Я хотела закричать, но не смогла. Горло заполнила горечь, и я сплюнула выступившую на губах пену. Вода. Во мне еще было много воды. Бездействие зверя пугало. Мозг отказывался думать, но тело само попыталось высвободиться из звериного плена, и ему это удалось! Я сумела вскочить, но легче не стало. Что-то очень тяжелое висело за плечами. Я даже не могла пошевелить лопатками.
— Раскинь руки!
Я подчинилась, не вникая в смысл приказа. Стало заметно легче. Но этот кто-то продолжал висеть на мне. Может, зацепился когтями за кофту?
— А теперь подпрыгни!
Я вновь безропотно подчинилась. Но выполнила команду лишь наполовину — подпрыгнула, но не опустилась на землю.
— А теперь маши крыльями! — закричал Альберт. — И полетишь! Вилья, ты полетишь! Наконец-то!

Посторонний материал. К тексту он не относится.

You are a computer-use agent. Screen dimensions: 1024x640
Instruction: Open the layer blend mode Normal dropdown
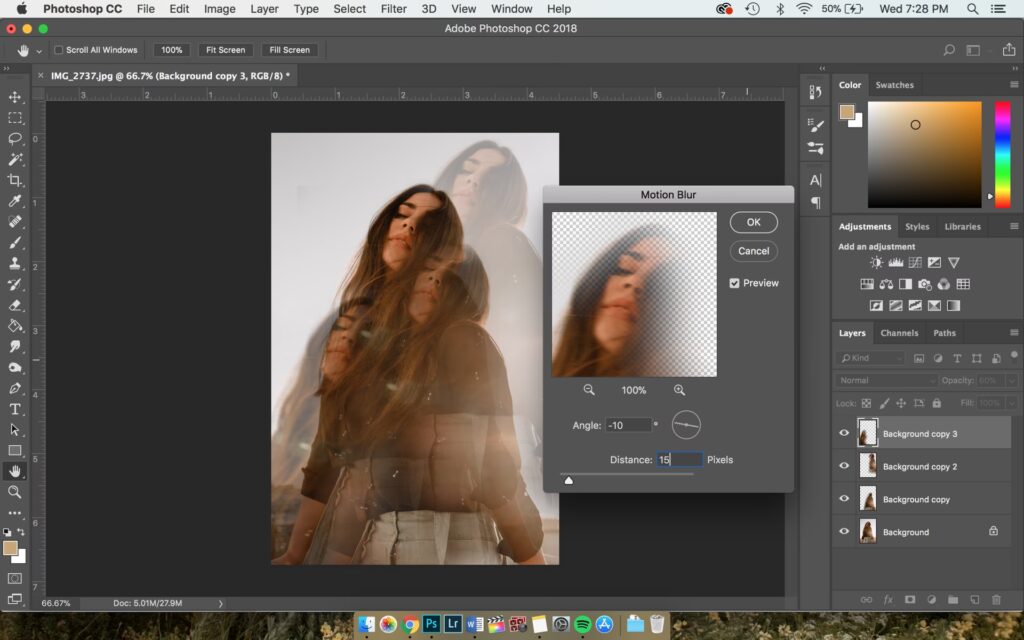(x=888, y=381)
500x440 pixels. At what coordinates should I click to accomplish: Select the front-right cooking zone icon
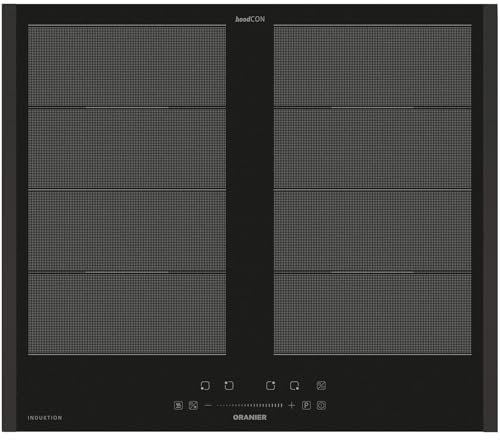click(x=294, y=386)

Я передернула плечами, и ночной воздух заколыхался перед глазами, словно у пьяной. Альберт точно уменьшился и стоял, раскинув руки, с задранной головой. Он смотрел на меня. И я испугалась. Задрожала еще сильнее и упала ему на руки.
— У тебя есть всего час. Час, чтобы научиться летать и полететь туда, куда зовет тебя сердце. Час, не теряй его, моя Вилья! Моя Виктория! Не становись моим поражением. Первым и смертельным. Я не переживу неудачу!

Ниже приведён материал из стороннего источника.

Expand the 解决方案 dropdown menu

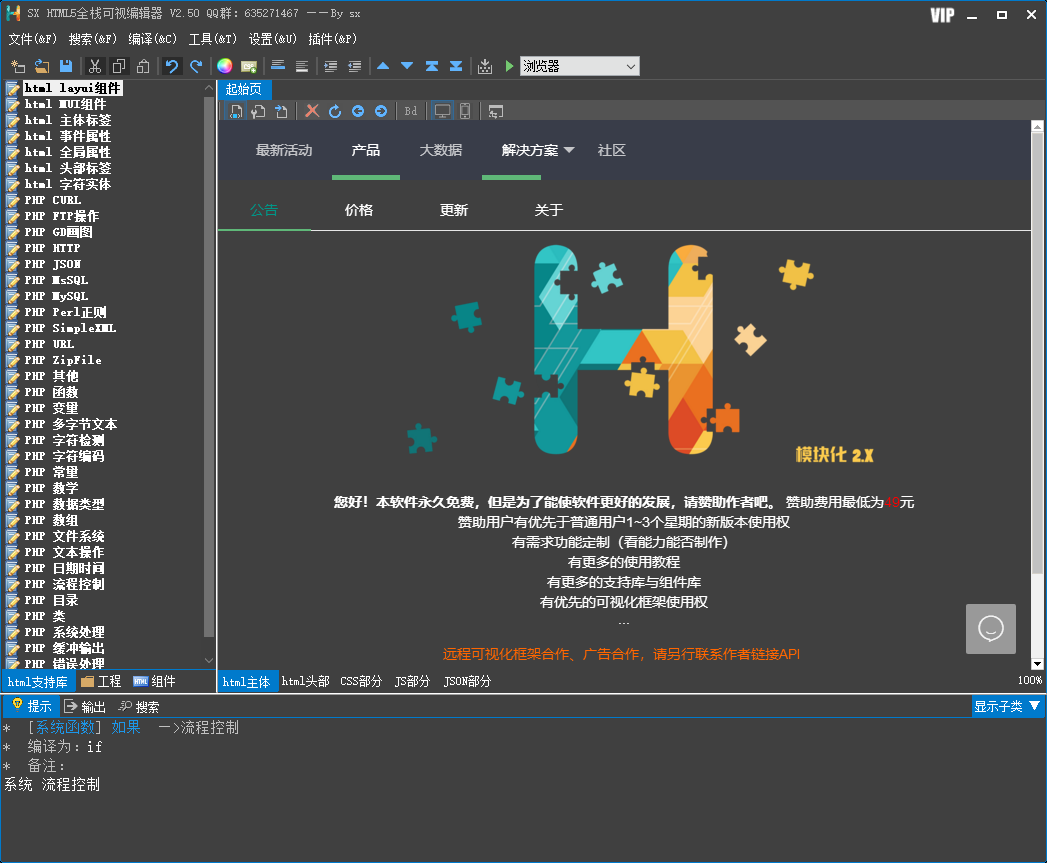coord(538,150)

Он держал меня за плечи и заглядывал в глаза — и впервые я увидела в них чистую детскую мольбу. Я их не узнавала — из серых они вдруг стали бирюзовыми. Я видела в них небо — чистое солнечное небо, но вот его заволокло облаками, и я поняла, что Альберт плачет.
— Не плачь, — сказала я и коснулась пальцем слезинки, замеревшей на колючей щеке.
Она перекатилась на кончик моего ногтя, покатилась вниз по указательному пальцу и, очутившись в ладони, начала расти, как мыльный пузырь. И когда перестала помещаться в моей руке, поднялась с нее и зависла между мной и Альбертом. Его я уже не видела, зато видела себя, будто в зеркале — себя и крылья. Огромные белые крылья дрожали у меня за спиной. Я ахнула, и зеркальный пузырь лопнул, обдав меня морем брызг, от которых защипало глаза. Теперь я тоже плакала, но Альберт не протянул мне руки.